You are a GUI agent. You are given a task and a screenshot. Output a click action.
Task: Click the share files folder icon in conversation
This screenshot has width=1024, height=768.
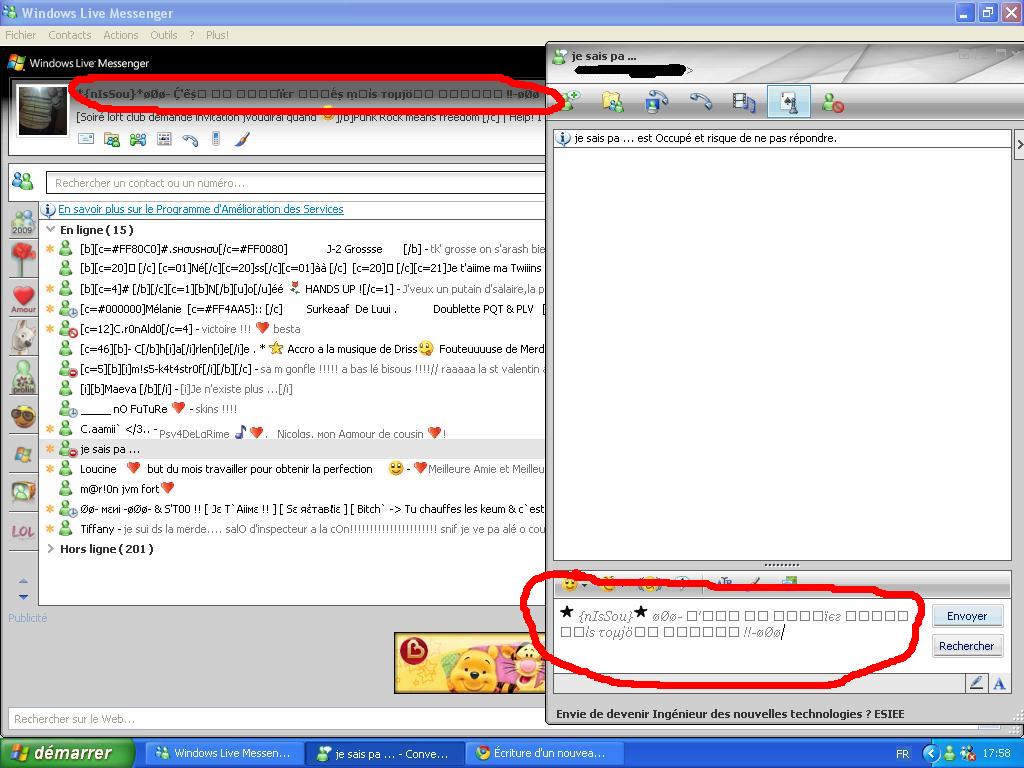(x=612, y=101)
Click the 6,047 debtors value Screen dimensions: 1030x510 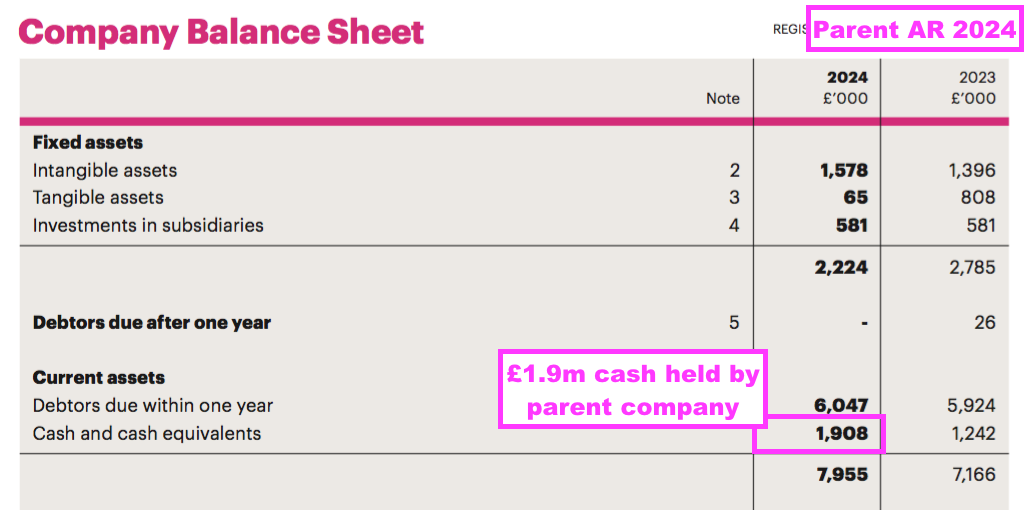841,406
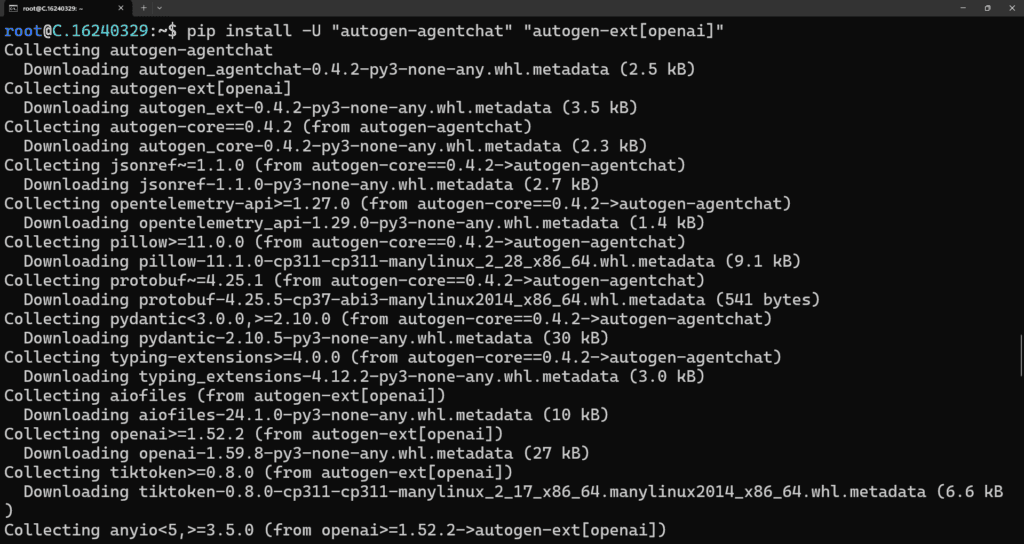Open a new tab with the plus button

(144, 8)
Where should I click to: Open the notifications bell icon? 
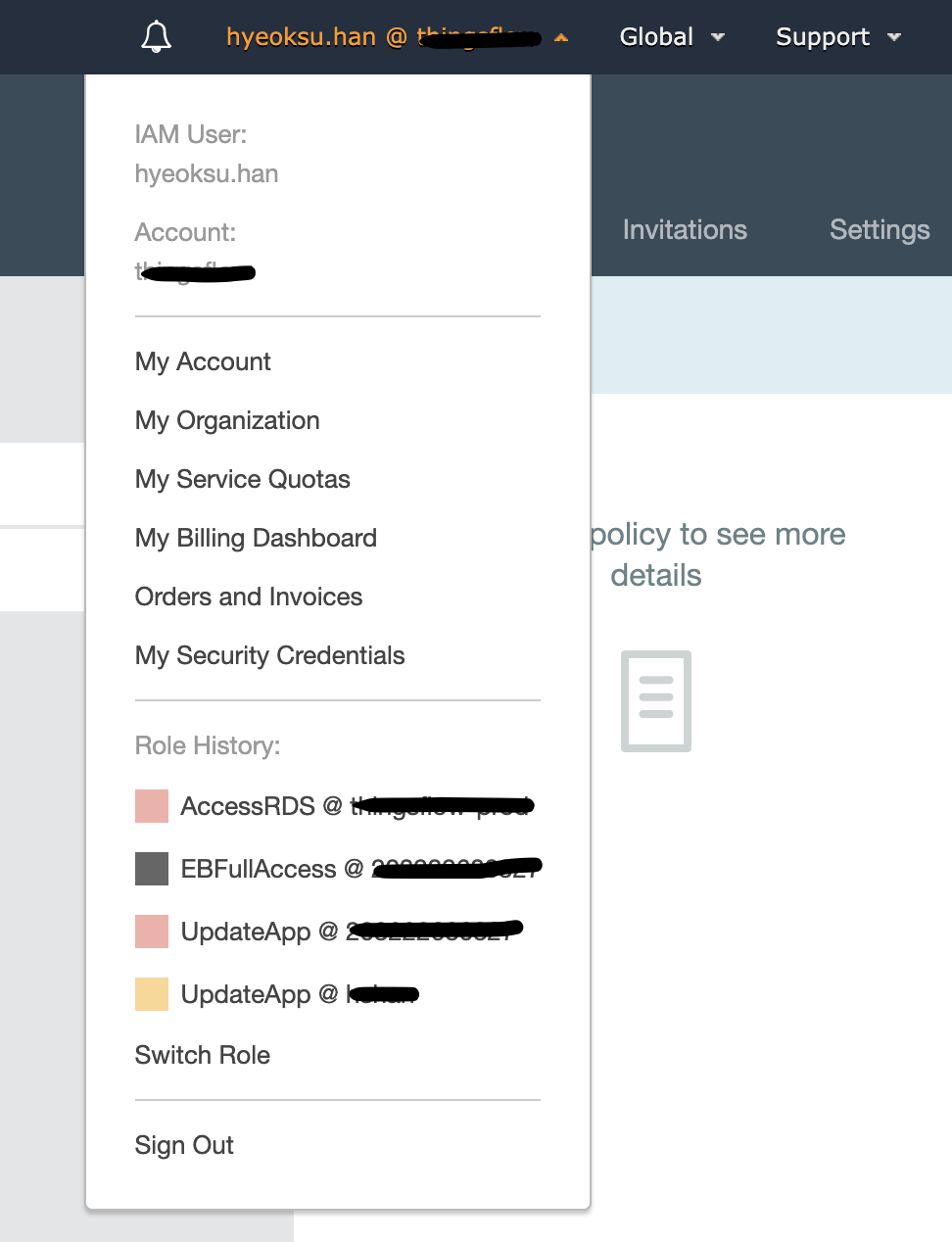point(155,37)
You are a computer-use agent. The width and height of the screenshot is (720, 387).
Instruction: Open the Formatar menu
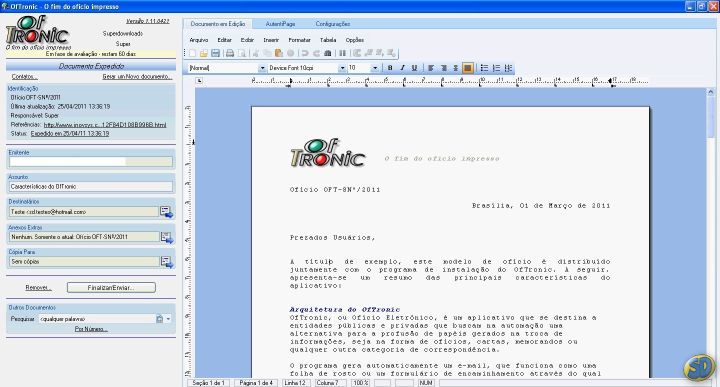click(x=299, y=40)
....
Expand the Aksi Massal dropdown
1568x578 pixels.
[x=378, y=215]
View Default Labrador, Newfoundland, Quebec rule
....
Exercise aim: A single number is the answer: how many lines of the material contain "agent"?

Written response: 2